Glioma therapy using tumor homing and penetrating peptide-functionalized PEG–PLA nanoparticles loaded with paclitaxel

By taking advantage of the excessively upregulated expression of neuropilin (NRP) on the surface of both glioma cells and endothelial cells of angiogenic blood vessels, the ligand of NRP with high affinity – tLyp-1 peptide, which also contains a CendR motif ((R/K)XX(R/K)), was functionalized to the surface of PEG–PLA nanoparticles (tLyp-1-NP) to mediate its tumor homing, vascular extravasation and deep penetration into the glioma parenchyma. The tLyp-1-NP was prepared via a maleimide-thiol coupling reaction with uniformly spherical shape under TEM and particle size of 111.30 ± 15.64 nm. tLyp-1-NP exhibited enhanced cellular uptake in both human umbilical vein endothelial cells and Rat C6 glioma cells, increased cytotoxicity of the loaded PTX, and improved penetration and growth inhibition in avascular C6 glioma spheroids.
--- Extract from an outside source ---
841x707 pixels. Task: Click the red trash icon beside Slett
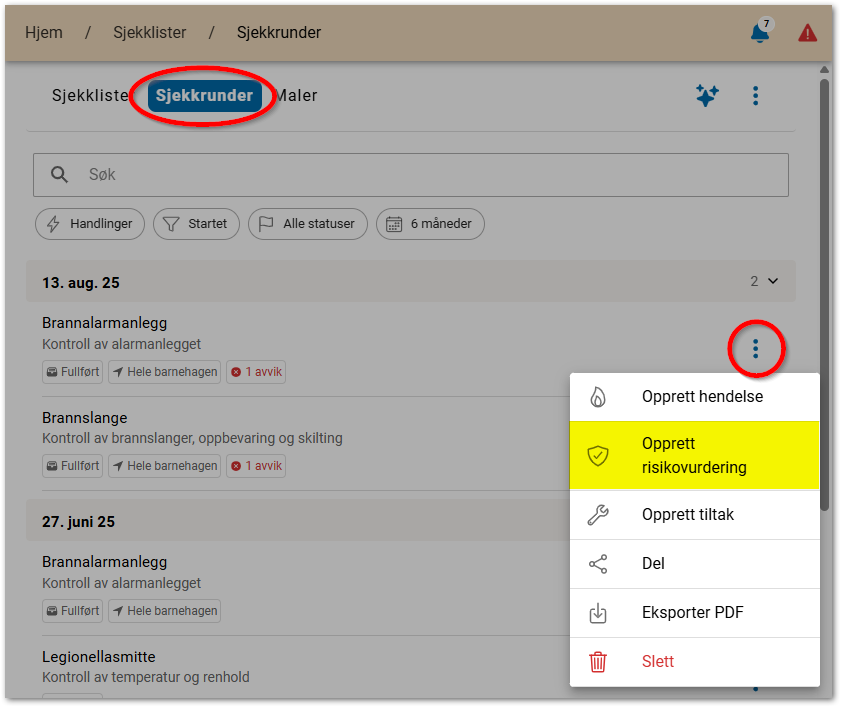tap(598, 661)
Selective accumulation and deep penetration of tLyp-1-NP at the glioma site was confirmed by in vivo imaging and glioma distribution analysis. The longest survival was achieved by those mice bearing intracranial C6 glioma treated with PTX-loaded tLyp-1-NP. The findings here strongly indicate that tLyp-1 peptide-functionalized nanoparticulate DDS could significantly improve the efficacy of paclitaxel glioma therapy.